While the calculated p-values all allow us to reject the null hypotheses that there is no relationship between the above genres and their strongest variable, it is also important to note the weak nature of all the calculated R squared values above. R-squared values communicate to us how much of the variability in the response variable, in this case popularity, can be explained by the model. We will address this issue later in the testing process.

Multiple Linear Regression

We then ran multiple linear regression for the top two strongest variables.

Genre Strongest Variable Second Strongest Variable P-Value Adjusted R-Squared
Anime tempo speechiness 0.0009839 0.1861
Reggae energy valence 0.0003214 0.2729
Sleep tempo liveness 0.0000061 0.3682
Turkish speechiness key 0.0000004 0.4468

A multiple linear regression was conducted on Anime songs, incorporating popularity as the dependent variable and tempo and speechiness as the independent variables.

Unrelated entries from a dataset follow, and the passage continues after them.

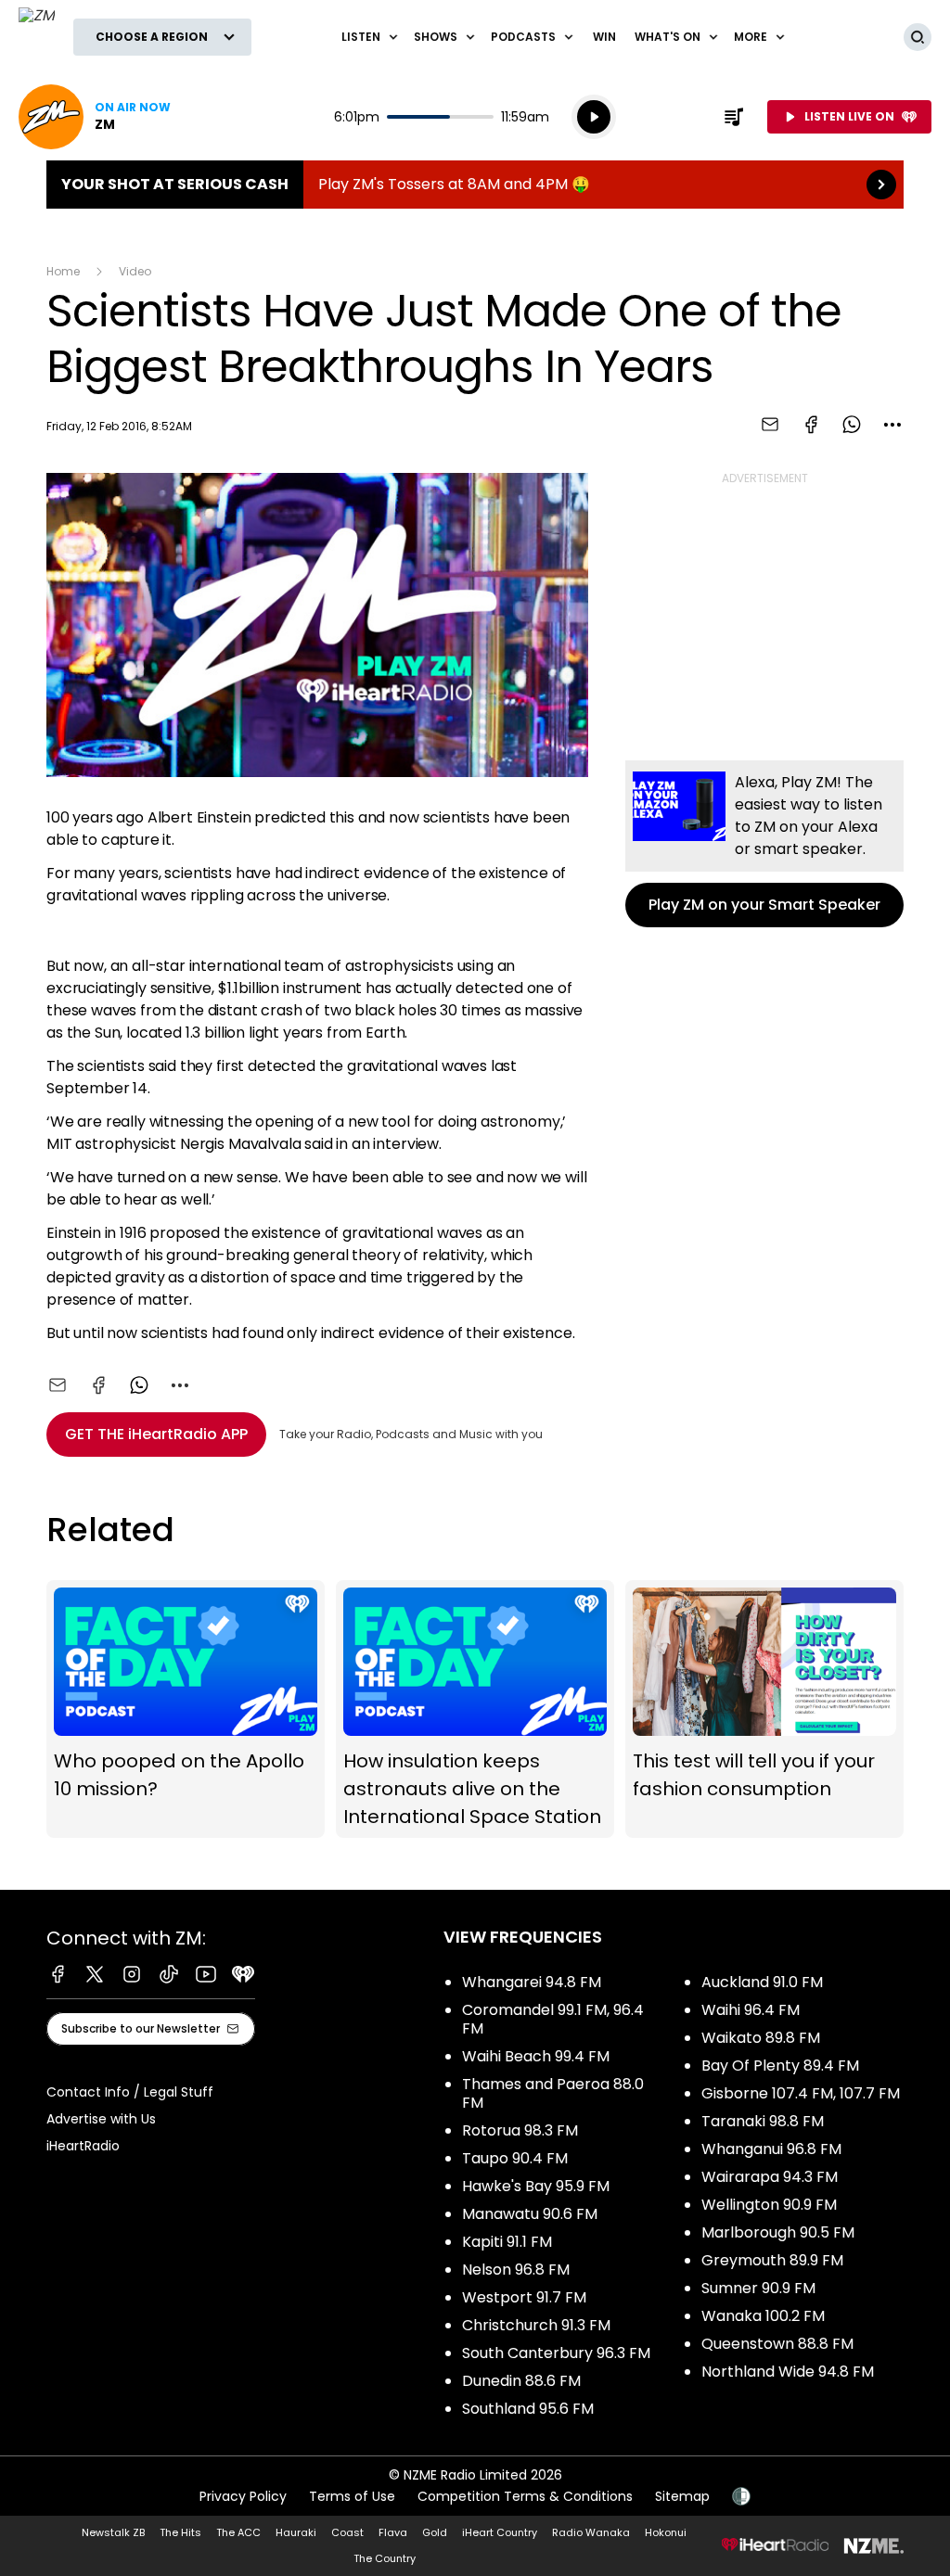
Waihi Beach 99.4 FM (536, 2056)
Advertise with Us (101, 2119)
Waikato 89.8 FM (760, 2037)
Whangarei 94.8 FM (531, 1982)
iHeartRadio (83, 2145)
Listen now (95, 116)
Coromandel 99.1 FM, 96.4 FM (553, 2019)
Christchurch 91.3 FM (536, 2325)
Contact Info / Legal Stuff (129, 2092)
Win (604, 37)
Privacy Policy (243, 2496)
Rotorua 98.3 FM (520, 2130)
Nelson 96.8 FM (516, 2269)
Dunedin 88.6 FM (521, 2380)
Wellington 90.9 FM (769, 2204)
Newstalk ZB (113, 2532)
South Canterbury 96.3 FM (556, 2353)
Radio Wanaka (591, 2532)
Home (63, 271)
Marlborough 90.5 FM (777, 2232)
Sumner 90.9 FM (758, 2288)
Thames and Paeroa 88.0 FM (553, 2093)
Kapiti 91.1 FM (507, 2241)
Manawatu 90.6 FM (529, 2214)
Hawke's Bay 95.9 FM (536, 2186)
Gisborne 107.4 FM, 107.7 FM (800, 2093)
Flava (393, 2532)
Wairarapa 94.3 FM (769, 2176)
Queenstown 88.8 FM (777, 2343)
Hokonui (666, 2532)
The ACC (238, 2532)
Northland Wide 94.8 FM (787, 2371)
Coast (347, 2532)
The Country (384, 2558)
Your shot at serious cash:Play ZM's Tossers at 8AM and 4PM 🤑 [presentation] (475, 184)
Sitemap (682, 2496)
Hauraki (296, 2532)
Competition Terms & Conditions (525, 2496)
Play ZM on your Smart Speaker (764, 843)
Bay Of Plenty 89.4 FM (780, 2065)
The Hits (180, 2532)
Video (135, 271)
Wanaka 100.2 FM (763, 2316)
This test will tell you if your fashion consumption (764, 1709)
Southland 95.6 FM (528, 2408)
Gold (434, 2532)
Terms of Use (352, 2496)
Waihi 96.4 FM (750, 2010)
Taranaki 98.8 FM (762, 2121)
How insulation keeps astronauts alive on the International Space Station (475, 1709)
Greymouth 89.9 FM (772, 2260)
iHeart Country (499, 2532)
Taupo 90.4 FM (515, 2158)
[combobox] (892, 425)
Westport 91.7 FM (524, 2297)
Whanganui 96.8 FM (771, 2149)
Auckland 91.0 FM (762, 1982)
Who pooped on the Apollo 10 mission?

With a p-value of 0.0009840 which was significantly below our predetermined benchmark of 0.05. This indicates that we can reject the null hypothesis that suggested there is no statistically significant relationship between the popularity of an Anime song and the variables of speechiness and tempo. Therefore, there is evidence to suggest that when considered together, the variables of speechiness and tempo have a negative relationship with the popularity of an Anime song. This evidence confirms the negative relationship as seen in the scatterplot of the Anime songs with multiple variables.

Similarly, three additional multiple linear regression analyses were conducted on the Reggae, Sleep, and Turkish songs with popularity as the dependent variable and the following independent variables: energy and valence for Reggae, tempo and liveliness for Sleep, and speechiness and key for Turkish music. The resulting p-values were 0.0003214, 0.0000061, and 0.0000004 (respectively). All of these values fall under our predetermined benchmark of 0.05 which indicates that we can reject the null hypotheses for each regression model, which assumed that, when considered together, these predictor variables do not affect a song’s popularity in their respective genres. This testing has indicated that when considered together, energy and valence have a negative relationship with the popularity of Reggae songs, tempo and liveliness have a negative relationship with the popularity of Sleep songs, and speechiness and key have a negative relationship with the popularity of Turkish songs. This pattern confirms that the relationships demonstrated in the various scatterplots of the Reggae, Sleep, and Turkish genres with multiple variables.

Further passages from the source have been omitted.